Parmi les habitant·e·s du canton de Genève, un quart subit aujourd’hui plus que jamais des nuisances sonores qui dépassent les normes fédérales, et ce malgré un large recours au revêtement phonoabsorbant sur le réseau routier cantonal. Le canton détient ainsi le triste record du plus mauvais élève de Suisse en matière de bruit routier. Bonne nouvelle, il semble s’être enfin résolu à agir et à appliquer les normes de l’Ordonnance fédérale sur la protection contre le bruit. Les centaines de dérogations et procédures en la matière ont été gelées. Maintenant, il est grand temps de passer à la vitesse… inférieure!

Le bruit est un problème majeur de santé publique qui engendre de nombreuses maladies. Celles-ci ont coûté en 2017 en Suisse plus de 1,5 milliard au système de santé. Des études démontrent qu’une réduction de vitesse de 50 à 30 km/h permet une diminution du bruit moyen de 3 dBa, correspondant à une réduction «perçue» de moitié du trafic.
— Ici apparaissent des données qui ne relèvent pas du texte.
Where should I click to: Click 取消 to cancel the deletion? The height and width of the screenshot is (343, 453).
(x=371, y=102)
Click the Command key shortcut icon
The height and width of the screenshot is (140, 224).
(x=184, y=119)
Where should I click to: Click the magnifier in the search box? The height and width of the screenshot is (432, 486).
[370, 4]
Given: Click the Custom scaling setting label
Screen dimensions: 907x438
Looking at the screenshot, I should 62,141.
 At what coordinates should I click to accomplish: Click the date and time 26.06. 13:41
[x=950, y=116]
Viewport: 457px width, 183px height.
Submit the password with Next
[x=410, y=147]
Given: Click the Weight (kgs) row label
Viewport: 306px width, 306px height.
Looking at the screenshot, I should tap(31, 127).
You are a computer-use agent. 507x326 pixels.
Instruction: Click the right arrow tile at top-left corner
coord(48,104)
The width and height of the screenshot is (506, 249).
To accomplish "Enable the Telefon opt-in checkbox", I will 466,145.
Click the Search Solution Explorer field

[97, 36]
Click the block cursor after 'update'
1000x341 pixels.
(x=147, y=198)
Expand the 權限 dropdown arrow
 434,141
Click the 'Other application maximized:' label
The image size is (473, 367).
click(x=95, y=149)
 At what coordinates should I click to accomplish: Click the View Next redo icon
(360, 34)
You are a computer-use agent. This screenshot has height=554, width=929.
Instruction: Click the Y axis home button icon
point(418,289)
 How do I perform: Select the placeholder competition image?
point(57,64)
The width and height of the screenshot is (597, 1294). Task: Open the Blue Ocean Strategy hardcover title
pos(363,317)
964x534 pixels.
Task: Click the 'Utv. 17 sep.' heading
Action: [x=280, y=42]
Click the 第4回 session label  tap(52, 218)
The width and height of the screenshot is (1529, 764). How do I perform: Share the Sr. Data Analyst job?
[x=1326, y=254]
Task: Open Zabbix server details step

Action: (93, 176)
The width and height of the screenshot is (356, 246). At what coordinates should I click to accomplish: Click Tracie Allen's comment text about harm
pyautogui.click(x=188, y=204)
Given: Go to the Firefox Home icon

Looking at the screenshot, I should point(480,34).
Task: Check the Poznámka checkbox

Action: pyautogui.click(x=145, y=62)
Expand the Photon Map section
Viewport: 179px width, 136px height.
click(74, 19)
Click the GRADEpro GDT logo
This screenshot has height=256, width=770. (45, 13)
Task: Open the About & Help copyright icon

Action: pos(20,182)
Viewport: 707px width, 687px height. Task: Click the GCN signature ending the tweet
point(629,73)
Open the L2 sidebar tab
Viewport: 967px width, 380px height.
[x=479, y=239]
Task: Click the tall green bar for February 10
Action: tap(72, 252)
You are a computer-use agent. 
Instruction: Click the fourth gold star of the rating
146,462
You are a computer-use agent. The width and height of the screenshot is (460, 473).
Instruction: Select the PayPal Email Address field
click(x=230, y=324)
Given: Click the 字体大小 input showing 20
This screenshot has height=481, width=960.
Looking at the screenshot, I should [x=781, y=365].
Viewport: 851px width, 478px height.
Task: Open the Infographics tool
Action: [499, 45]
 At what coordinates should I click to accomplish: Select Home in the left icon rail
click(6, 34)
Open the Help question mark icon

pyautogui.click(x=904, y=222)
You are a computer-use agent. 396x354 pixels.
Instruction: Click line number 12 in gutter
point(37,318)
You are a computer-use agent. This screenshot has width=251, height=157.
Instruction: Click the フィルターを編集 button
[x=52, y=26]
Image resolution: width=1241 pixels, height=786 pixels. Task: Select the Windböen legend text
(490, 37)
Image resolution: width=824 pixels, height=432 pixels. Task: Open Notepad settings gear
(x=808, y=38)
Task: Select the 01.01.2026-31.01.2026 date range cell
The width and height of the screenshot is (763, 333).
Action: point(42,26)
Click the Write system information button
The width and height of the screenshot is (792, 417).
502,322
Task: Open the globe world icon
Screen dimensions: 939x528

A l’impact positif sur la pollution sonore vient s’ajouter l’avantage sécuritaire: sur dix piétons renversés à 50 km/h, seuls trois survivent; à 30 km/h, neuf piétons sur dix auraient la vie sauve. S’appuyant sur ces constatations, le canton a décidé de prévoir divers abaissements de vitesse selon les zones (au sens de la loi pour une mobilité cohérente et équilibrée LMCE) et selon les axes (quartiers, localités, axes structurants ou ceinture urbaine). Dans ce cadre, le Département des infrastructures a lancé une procédure de consultation qui vient de se clore.